Frases feitas, retóricas ociosas e outros pensamentos pedantes

segunda-feira, agosto 29, 2005

Frases feitas, retóricas ociosas e outros pensamentos pedantes.

Manual de apoio à emergente classe política portuguesa e outros patos bravos.

Dúvidas de sempre:
Como receber palmas em comícios?
Como terminar o debate a pensar que se saiu por cima?
Como terminar o debate a pensar que se fez o adversário pensar que saiu por baixo?
Como chamar uma besta a alguém sem dizer: «você é uma besta!»?
Como acreditar no que lhe sai da boca?
Como ser e não ser qualquer coisa e vice-versa?
Como perceber que estão a gozar consigo, ou que está a gozar com alguém?

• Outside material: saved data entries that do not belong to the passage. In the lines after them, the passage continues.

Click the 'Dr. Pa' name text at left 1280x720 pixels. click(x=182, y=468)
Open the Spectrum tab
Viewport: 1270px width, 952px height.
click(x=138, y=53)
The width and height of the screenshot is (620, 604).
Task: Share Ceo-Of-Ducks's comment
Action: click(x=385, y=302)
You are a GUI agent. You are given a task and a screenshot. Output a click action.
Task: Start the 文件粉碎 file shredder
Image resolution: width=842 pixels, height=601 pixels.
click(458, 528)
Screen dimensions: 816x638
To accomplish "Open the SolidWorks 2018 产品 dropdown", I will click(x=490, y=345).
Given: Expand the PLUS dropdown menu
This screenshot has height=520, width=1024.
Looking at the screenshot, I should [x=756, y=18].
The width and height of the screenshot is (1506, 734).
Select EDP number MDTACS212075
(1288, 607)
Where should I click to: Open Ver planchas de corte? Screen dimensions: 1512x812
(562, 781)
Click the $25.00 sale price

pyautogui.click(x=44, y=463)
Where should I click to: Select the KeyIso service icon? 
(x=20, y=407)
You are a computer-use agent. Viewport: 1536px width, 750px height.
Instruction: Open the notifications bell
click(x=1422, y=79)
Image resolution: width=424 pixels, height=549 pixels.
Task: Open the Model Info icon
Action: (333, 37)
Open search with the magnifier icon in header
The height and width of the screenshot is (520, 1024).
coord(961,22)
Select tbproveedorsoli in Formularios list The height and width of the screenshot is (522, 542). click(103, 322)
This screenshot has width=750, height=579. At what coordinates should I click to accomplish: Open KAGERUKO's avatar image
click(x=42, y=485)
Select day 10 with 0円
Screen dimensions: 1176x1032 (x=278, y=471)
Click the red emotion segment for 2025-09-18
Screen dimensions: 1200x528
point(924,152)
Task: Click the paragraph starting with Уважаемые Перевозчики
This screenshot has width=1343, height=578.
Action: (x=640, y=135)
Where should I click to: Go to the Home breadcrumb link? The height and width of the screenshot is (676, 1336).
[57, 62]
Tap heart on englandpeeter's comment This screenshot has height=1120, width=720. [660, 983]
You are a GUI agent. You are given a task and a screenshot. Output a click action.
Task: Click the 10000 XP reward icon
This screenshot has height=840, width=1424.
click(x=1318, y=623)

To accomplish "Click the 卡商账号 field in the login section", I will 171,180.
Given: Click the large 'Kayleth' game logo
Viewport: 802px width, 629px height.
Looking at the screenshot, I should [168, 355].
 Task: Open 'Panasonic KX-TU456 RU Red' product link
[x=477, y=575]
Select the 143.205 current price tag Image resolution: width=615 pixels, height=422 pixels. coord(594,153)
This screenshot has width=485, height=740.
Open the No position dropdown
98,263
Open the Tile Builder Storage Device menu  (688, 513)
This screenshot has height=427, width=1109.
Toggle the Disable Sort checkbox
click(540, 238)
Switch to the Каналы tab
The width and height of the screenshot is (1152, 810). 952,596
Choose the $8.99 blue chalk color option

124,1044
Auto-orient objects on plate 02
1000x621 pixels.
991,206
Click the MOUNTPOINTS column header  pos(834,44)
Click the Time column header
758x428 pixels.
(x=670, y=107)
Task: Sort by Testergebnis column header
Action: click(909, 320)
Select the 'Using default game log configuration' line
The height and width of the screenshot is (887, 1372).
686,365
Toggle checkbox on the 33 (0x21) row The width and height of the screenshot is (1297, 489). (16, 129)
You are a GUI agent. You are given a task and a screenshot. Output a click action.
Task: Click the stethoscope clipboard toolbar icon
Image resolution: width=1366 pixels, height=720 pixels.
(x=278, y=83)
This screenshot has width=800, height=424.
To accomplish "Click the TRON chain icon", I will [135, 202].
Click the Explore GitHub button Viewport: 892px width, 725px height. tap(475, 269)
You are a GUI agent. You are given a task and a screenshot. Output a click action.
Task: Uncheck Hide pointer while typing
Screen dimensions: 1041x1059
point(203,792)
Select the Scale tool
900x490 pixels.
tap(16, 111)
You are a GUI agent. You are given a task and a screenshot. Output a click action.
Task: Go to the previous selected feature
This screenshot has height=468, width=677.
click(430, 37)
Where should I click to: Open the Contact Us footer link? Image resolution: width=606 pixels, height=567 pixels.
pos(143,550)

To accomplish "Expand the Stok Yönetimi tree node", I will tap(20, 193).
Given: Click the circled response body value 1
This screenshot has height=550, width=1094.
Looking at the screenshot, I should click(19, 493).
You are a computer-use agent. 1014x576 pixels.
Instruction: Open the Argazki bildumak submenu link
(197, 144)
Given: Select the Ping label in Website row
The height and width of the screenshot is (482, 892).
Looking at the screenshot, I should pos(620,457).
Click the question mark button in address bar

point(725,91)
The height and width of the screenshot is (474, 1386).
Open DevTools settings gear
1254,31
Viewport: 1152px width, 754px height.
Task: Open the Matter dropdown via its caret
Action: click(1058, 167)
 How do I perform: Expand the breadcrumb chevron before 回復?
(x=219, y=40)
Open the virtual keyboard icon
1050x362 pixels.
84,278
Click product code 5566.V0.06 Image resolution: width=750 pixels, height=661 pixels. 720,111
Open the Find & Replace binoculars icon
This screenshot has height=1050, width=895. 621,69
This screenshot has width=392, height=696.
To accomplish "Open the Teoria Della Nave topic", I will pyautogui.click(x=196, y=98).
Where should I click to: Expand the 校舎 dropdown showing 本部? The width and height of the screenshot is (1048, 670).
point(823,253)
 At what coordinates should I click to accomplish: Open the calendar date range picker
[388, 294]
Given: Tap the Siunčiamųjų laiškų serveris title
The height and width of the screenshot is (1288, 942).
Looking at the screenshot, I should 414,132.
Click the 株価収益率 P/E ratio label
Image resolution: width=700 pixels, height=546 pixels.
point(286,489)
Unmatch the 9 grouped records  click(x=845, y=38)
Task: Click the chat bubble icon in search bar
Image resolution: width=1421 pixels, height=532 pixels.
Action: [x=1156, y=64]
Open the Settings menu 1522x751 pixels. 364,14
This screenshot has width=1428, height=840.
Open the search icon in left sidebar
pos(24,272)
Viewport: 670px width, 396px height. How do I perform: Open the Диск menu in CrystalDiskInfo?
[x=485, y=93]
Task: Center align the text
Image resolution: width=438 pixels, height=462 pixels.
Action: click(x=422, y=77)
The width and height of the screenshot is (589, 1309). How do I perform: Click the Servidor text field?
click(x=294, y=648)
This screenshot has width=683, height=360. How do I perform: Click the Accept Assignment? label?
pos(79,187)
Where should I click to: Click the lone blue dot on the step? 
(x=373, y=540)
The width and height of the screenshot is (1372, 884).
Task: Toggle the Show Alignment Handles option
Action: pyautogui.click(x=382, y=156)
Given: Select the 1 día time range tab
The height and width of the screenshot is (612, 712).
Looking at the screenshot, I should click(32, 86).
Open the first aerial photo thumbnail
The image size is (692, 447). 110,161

Dúvidas dos nossos tempos:
Como falar alto quando se tem microfone à frente?
Porque é que continuam a existir eleições depois de você ser eleito?
Como é que há quem pague para ver arte moderna?
Como adaptar os comentários do Vitorino a clássicos juvenis?
Como é que o Marcelo tem sempre razão especialmente quando se contradiz?
Como é que o Alegre conhece tantas palavras que rimam umas com as outras?
O que quer dizer jet-lag?
Porque é que os recibos verdes são brancos?
Como fazer um saco azul sem ir para o Brasil?
O que é um lugar elegível?
Quanto é que pinga no fim do mês?

Conte com:
Material de carácter assumidamente cínico, de análise claramente tendenciosa e conteúdo preferencialmente nulo. Desmistificação, com laivos de arrogância snobe, de todos os que pretendam parecer seguros do que dizem. Paródia foleira, em traço humorístico do século XIX, ao iluminismo ou hino pré-niilista ao niilismo que se adivinha. Mas isso não interessa nada.

Compilação de ataques à inteligência própria, alheia e/ou ambas. Reduções, aglutinações, extrapolações e estereótipos acéfalos. Frases, perífrases e bocejos viscosos. O impropério mais senil travestido na bela roupagem da língua portuguesa. Para rir ou chorar consoante a disposição do momento. Citações testadas com provas dadas e garantia de resultados sempre que usadas com preceito e esgrimidas do alto do palanque. As abra-kadabras dos tempos modernos. A grandeza não é, parece! E por ai adiante…

2 Comments:

Blogger ana said...

eu compro!
quero vir a ser secretária de estado para a economia do ambiente dentro de 10 anos,
podes ser o meu manager?

terça-feira, setembro 06, 2005 8:30:00 da manhã

 
Blogger Pedro said...

Não está para venda, é pegar ou largar. De qualquer forma se queres ser alguma coisa na política é melhor despachares-te senão corres o risco de te tornar demasiado competente.